» Exercise prompt
Using the bone spurs in hand text below, explain in one to three sentences why people with osteoarthritis or tendinitis develop osteophytes.

Orthopaedics

Bone Spurs in Hand

Bone spurs are nothing but tiny projections of the bones’ edges. Bone spurs are also referred to as osteophytes, and they are known to form near the joints, ligaments or tendons. Bone spurs in hand is in fact a very common place for the bones to get projected. Other common places where we observe bone spurs are hips, spine, shoulders, knees and the feet. Bone spurs in hand are evident in the form of lumps under the skin.

Causes of Bone Spurs in Hand:

As mentioned earlier, osteophytes in the hand are evident in the form of lumps under the skin, especially in the palms, wrists or fingers. In some people, they may just not be evident and can remain undiagnosed.

People who suffer from conditions like osteoarthritis or tendinitis are known to develop osteophytes. In these conditions, there exists inflammation. Inflammation causes the bone forming cells to deposit bone tissue in the inflamed region thus, leading to a bony projection, and spurs over a period of time, as the tissues get hardened.

Symptoms:

The projected bone growths tend to rub against the neighboring bones and nerves and irritate them. Eventually, they would cause the joints to swell and cause severe joint pain.

  • Formation of osteophytes in the fingers can cause them to look disfigured and out of shape.
  • The region where the spurs occur on the hand would become tender to touch and also go numb.
  • Hands would go stiff and also lose their range of motion.

Treatment:

When we approach an orthopedist with the problem of bone spurs in hand, the first thing that one might suggest is resting the aching hand. After properly diagnosing as to what condition is causing the osteophytes, the treatment would begin.

  • Doctors usually begin with NSAIDs and oral inflammatory injections. If the oral injections fail to have any affect, then steroids are injected directly into the patient’s affected joint.
  • Along with medications, physical therapy and exercising will also help decrease the stiffness of the hand and restore the hand function to an extent.
  • If the above non-invasive methods don’t seem to work, a surgery would be required in order to remove the spurs from the hand.

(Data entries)
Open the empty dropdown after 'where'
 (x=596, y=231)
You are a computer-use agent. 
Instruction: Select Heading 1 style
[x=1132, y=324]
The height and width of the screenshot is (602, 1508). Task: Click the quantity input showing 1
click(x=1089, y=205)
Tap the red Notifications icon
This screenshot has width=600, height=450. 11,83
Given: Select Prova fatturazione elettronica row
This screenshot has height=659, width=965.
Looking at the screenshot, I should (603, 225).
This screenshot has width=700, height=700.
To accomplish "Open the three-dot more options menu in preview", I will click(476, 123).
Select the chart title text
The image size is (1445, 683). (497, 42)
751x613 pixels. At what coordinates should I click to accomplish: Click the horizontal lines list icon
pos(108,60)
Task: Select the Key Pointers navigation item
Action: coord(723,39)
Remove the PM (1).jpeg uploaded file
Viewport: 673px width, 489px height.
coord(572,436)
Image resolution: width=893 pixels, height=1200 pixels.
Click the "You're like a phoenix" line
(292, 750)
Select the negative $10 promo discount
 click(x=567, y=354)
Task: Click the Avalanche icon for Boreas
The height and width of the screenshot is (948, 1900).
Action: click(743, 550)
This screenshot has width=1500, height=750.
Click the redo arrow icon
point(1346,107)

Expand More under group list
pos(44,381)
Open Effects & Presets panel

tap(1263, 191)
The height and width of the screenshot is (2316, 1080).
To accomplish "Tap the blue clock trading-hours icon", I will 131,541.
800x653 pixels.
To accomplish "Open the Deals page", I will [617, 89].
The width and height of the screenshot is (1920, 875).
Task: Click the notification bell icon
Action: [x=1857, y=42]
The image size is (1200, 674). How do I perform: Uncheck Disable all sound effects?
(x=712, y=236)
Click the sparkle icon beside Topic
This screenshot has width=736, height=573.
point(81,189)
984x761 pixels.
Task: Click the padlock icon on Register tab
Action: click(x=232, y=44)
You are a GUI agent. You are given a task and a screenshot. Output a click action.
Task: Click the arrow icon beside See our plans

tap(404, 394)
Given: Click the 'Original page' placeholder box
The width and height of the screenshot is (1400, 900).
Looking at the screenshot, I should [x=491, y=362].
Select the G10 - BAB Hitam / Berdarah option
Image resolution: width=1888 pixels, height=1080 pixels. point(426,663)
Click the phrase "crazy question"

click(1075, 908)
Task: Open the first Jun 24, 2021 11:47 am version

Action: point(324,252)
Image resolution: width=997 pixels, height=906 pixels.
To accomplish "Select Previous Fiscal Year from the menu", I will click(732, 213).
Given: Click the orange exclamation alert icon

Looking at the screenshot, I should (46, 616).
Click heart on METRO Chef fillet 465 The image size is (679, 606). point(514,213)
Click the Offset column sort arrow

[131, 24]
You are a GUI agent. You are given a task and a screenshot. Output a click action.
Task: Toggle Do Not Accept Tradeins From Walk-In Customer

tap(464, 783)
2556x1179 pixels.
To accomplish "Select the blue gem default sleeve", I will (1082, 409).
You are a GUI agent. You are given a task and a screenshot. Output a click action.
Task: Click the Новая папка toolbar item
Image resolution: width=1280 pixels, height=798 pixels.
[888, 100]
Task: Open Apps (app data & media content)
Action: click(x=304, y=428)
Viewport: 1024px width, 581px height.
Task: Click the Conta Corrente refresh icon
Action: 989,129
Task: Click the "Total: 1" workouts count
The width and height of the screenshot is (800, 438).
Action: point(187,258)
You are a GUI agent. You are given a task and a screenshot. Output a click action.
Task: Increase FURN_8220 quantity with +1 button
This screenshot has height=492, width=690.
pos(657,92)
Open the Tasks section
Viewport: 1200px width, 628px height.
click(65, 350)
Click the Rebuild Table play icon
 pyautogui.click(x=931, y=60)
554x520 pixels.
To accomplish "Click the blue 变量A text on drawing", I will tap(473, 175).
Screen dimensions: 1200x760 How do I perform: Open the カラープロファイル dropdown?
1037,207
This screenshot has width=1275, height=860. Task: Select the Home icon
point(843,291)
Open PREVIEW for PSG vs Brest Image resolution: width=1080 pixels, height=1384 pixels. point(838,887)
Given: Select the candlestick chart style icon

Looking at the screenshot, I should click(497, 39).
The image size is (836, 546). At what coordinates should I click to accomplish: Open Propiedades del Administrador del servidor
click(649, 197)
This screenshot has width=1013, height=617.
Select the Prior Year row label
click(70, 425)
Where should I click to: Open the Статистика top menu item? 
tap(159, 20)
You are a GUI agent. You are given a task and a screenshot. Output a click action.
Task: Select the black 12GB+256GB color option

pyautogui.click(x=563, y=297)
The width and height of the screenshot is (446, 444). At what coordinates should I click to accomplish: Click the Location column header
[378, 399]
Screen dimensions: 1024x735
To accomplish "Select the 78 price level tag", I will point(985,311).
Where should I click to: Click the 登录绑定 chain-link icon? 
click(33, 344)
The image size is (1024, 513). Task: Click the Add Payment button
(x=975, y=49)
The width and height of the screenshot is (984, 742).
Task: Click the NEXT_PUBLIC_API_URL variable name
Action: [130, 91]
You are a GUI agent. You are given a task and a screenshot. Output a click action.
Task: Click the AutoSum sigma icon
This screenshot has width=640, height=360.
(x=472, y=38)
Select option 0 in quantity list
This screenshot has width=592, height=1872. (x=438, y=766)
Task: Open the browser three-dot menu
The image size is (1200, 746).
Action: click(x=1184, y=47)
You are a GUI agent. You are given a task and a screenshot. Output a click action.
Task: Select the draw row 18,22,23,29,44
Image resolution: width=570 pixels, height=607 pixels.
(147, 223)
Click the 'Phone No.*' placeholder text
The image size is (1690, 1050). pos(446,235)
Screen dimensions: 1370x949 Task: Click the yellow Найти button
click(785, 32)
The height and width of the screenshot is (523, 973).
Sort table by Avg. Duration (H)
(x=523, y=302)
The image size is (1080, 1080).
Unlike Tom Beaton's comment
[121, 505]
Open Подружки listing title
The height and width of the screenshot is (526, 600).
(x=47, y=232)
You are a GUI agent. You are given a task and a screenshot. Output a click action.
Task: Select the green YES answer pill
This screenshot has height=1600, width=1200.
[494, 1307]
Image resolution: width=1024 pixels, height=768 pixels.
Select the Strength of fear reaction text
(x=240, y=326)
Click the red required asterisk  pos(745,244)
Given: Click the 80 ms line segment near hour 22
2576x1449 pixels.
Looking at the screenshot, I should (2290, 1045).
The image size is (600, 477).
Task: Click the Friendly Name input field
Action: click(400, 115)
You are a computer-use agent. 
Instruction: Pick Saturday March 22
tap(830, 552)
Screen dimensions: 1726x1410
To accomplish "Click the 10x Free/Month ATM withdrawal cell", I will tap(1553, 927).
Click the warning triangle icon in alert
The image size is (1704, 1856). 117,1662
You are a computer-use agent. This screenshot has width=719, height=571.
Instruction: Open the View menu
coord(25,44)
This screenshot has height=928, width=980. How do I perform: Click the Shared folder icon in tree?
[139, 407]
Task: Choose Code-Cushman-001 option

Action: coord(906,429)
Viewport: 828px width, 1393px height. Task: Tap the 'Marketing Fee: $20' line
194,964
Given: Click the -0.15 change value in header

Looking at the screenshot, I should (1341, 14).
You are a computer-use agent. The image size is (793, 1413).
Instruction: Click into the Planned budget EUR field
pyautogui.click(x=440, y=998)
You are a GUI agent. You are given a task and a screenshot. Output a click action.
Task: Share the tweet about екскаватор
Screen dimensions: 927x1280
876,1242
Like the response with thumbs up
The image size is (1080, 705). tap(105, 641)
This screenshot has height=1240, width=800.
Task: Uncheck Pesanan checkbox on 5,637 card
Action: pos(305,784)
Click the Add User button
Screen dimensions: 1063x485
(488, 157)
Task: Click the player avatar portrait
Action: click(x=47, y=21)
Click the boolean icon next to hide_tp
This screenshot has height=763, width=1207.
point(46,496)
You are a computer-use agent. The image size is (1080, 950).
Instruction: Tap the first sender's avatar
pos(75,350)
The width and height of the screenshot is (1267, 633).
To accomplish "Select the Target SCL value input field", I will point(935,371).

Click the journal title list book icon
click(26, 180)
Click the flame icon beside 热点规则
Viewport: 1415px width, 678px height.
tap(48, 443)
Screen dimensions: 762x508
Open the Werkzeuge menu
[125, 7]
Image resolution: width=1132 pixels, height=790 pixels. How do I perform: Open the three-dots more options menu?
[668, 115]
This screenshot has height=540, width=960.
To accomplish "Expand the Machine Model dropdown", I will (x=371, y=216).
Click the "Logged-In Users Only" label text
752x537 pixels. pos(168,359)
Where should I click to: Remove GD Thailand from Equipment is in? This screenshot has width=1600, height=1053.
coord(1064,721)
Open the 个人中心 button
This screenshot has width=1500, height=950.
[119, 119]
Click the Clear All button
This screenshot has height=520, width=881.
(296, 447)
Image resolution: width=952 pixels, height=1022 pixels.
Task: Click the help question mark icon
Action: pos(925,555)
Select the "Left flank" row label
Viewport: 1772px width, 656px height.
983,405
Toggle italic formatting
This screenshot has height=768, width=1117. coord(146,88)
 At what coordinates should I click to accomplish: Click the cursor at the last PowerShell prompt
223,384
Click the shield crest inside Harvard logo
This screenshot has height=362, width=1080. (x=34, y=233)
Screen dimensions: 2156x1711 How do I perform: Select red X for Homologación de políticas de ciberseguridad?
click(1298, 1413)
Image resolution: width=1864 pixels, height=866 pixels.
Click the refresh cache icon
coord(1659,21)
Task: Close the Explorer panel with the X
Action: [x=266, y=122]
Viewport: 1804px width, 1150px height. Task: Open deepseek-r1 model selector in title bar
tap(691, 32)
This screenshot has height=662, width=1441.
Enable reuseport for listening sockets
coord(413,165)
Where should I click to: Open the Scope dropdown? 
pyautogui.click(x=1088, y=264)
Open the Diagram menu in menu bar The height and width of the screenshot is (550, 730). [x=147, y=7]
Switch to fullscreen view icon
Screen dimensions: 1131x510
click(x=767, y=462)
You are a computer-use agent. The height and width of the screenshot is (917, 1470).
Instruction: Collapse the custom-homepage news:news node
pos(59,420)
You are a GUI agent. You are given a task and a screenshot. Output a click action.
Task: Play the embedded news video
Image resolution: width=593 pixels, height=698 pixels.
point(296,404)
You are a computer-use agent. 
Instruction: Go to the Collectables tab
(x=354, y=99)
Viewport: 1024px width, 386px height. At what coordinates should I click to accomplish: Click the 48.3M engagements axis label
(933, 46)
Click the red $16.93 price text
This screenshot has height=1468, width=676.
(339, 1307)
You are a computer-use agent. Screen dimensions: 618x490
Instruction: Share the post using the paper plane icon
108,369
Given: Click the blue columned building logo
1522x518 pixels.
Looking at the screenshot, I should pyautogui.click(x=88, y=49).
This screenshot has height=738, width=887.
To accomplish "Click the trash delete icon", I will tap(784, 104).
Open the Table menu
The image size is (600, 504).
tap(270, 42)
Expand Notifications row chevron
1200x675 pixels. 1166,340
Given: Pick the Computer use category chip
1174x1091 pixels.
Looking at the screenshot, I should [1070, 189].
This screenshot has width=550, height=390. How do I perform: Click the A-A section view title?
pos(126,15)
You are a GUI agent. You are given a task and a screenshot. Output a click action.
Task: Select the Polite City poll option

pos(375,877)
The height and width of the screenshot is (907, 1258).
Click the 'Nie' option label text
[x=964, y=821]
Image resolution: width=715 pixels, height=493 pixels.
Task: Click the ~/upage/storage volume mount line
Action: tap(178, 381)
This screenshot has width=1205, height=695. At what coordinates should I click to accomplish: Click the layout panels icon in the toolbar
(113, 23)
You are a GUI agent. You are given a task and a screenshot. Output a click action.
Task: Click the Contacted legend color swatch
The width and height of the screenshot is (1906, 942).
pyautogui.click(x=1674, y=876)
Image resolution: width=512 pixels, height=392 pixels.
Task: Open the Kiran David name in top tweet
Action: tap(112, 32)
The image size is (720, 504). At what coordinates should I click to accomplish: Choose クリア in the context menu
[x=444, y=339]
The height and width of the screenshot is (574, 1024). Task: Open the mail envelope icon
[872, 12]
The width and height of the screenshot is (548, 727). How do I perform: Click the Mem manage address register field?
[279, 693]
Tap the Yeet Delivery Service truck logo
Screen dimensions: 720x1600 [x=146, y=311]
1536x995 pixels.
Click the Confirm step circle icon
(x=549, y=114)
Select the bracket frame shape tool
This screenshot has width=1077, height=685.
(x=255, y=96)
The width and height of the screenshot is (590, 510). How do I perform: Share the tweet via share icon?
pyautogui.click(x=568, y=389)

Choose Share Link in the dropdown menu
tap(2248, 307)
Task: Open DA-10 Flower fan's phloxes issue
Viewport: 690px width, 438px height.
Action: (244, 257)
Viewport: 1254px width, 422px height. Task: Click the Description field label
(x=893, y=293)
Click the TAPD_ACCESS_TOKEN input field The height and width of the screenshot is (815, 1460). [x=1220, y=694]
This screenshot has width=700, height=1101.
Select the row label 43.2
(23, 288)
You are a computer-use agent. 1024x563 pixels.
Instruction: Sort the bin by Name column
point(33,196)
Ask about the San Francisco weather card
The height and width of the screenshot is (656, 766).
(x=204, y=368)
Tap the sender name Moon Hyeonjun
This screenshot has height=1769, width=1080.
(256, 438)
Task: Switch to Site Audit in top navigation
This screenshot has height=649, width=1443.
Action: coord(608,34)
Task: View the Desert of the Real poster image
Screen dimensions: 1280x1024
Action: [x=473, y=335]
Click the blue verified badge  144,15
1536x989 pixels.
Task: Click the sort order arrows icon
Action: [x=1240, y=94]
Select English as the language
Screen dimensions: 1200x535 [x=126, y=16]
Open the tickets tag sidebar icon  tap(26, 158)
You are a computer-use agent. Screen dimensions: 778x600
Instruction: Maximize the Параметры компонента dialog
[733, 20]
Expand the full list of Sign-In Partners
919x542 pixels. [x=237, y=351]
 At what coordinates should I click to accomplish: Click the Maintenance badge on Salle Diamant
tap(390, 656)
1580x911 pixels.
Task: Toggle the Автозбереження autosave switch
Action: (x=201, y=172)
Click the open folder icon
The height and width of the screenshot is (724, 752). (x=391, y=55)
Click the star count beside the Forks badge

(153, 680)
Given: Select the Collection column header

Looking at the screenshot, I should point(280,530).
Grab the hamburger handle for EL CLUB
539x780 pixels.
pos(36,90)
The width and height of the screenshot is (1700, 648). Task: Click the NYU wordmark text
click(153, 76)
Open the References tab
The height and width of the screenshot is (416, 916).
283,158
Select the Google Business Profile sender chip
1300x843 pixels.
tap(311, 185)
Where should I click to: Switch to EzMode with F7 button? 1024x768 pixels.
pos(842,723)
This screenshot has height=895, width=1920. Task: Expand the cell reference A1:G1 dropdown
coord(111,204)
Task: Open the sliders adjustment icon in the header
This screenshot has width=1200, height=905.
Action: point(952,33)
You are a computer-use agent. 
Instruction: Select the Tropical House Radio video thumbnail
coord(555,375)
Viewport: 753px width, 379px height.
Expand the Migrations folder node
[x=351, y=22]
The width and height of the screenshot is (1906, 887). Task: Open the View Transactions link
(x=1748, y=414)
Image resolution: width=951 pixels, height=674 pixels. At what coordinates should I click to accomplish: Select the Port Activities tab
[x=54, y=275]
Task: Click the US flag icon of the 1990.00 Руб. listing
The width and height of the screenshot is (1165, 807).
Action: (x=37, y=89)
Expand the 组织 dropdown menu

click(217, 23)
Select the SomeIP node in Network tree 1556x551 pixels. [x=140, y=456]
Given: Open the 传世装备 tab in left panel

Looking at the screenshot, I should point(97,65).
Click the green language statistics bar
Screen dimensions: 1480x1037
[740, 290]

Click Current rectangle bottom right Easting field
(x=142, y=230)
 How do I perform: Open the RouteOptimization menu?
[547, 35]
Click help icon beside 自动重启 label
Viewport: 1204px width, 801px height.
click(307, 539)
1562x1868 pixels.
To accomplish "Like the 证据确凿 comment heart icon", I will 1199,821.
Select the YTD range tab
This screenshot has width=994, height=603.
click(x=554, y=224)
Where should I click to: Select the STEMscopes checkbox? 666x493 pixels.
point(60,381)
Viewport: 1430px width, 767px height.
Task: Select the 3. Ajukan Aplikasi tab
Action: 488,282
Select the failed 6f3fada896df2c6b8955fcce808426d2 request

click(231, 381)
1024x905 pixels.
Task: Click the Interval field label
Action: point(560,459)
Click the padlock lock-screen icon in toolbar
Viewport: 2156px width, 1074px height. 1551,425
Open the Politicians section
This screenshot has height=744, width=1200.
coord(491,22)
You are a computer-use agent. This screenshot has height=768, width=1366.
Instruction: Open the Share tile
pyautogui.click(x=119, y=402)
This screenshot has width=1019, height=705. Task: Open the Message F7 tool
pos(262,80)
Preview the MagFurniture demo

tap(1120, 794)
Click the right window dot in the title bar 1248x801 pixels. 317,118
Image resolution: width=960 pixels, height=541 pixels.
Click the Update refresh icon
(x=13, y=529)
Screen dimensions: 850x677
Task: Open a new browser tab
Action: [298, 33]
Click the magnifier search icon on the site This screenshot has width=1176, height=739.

» Answer to the exercise
These conditions involve inflammation, which causes bone-forming cells to deposit bone tissue in the inflamed region. Over time this tissue hardens into a bony projection, forming spurs.